Activity
Starting from the line that contains "Switch to the SQLQuery2 tab", give back every line through the end of the listing exactly as written and no other line.

++++ Supplied information

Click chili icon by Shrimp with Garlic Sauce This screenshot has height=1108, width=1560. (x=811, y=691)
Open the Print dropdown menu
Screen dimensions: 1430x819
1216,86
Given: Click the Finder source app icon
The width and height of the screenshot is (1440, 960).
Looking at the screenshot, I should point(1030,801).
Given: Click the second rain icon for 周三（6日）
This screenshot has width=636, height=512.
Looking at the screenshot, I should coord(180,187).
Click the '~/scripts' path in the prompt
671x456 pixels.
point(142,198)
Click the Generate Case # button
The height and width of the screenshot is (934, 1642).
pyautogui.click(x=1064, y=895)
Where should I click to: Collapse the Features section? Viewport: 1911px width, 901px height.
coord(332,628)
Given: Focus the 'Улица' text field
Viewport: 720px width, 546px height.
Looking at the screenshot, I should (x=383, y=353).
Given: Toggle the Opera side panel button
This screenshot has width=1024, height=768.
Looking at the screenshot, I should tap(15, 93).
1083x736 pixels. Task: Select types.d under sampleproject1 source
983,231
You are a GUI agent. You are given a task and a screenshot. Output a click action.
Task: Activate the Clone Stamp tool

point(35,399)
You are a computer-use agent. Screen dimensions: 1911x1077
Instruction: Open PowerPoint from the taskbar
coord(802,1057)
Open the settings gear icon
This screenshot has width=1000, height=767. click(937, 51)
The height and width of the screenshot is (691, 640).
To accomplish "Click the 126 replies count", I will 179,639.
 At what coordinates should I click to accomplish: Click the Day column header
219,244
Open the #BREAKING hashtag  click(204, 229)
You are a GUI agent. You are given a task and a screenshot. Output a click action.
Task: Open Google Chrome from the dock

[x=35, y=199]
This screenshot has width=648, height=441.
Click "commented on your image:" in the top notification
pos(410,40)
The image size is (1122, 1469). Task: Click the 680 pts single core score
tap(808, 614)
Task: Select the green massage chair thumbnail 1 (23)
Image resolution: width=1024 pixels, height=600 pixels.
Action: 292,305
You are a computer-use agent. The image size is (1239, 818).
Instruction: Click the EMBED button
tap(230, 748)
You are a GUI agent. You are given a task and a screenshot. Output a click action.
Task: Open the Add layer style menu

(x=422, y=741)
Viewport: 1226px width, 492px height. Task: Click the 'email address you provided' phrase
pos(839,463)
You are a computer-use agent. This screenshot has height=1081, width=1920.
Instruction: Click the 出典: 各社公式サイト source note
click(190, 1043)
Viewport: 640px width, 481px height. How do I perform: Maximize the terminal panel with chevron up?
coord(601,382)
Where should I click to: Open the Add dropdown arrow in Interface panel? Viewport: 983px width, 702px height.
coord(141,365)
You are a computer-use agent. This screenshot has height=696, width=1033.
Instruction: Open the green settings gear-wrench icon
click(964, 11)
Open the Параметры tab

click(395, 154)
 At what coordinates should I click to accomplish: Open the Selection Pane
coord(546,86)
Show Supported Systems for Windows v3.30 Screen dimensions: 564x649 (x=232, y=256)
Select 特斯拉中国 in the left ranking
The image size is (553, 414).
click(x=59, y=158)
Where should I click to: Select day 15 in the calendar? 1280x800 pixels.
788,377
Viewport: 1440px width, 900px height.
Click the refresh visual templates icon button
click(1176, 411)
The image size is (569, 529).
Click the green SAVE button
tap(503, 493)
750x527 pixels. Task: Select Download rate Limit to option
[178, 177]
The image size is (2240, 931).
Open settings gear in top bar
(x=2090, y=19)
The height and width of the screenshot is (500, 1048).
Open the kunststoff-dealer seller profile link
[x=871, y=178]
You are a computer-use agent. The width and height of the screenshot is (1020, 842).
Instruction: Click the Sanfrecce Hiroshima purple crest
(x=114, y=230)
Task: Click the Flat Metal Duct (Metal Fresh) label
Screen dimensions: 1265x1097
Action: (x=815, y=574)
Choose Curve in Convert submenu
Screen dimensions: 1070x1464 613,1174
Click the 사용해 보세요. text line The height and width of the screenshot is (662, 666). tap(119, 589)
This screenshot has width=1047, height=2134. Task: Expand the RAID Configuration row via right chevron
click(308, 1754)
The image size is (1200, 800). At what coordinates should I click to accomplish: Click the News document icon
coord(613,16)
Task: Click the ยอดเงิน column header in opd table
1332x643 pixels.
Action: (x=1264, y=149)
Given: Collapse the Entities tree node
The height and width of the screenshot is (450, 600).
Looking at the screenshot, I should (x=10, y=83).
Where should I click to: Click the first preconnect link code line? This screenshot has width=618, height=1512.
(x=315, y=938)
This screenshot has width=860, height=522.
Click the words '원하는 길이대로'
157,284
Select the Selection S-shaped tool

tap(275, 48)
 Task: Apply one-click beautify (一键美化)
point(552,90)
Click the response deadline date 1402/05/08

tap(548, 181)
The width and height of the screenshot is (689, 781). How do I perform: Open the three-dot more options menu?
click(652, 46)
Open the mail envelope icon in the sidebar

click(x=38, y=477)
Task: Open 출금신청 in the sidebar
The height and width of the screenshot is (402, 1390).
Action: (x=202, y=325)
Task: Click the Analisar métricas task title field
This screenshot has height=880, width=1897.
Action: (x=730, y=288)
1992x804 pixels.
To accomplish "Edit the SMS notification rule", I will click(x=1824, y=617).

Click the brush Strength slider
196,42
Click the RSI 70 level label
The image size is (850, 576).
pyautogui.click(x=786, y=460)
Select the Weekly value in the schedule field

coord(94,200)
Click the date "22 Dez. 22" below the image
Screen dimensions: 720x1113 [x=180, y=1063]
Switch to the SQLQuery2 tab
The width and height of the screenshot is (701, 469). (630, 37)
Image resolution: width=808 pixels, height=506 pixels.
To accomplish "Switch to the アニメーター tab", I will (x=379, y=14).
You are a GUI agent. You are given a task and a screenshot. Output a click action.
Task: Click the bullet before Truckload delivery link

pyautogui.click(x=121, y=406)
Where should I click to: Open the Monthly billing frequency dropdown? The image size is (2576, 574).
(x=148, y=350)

++++++++

Your response
Switch to the SQLQuery2 tab
The width and height of the screenshot is (701, 469). (630, 37)
Image resolution: width=808 pixels, height=506 pixels.
To accomplish "Switch to the アニメーター tab", I will (x=379, y=14).
You are a GUI agent. You are given a task and a screenshot. Output a click action.
Task: Click the bullet before Truckload delivery link

pyautogui.click(x=121, y=406)
Where should I click to: Open the Monthly billing frequency dropdown? The image size is (2576, 574).
(x=148, y=350)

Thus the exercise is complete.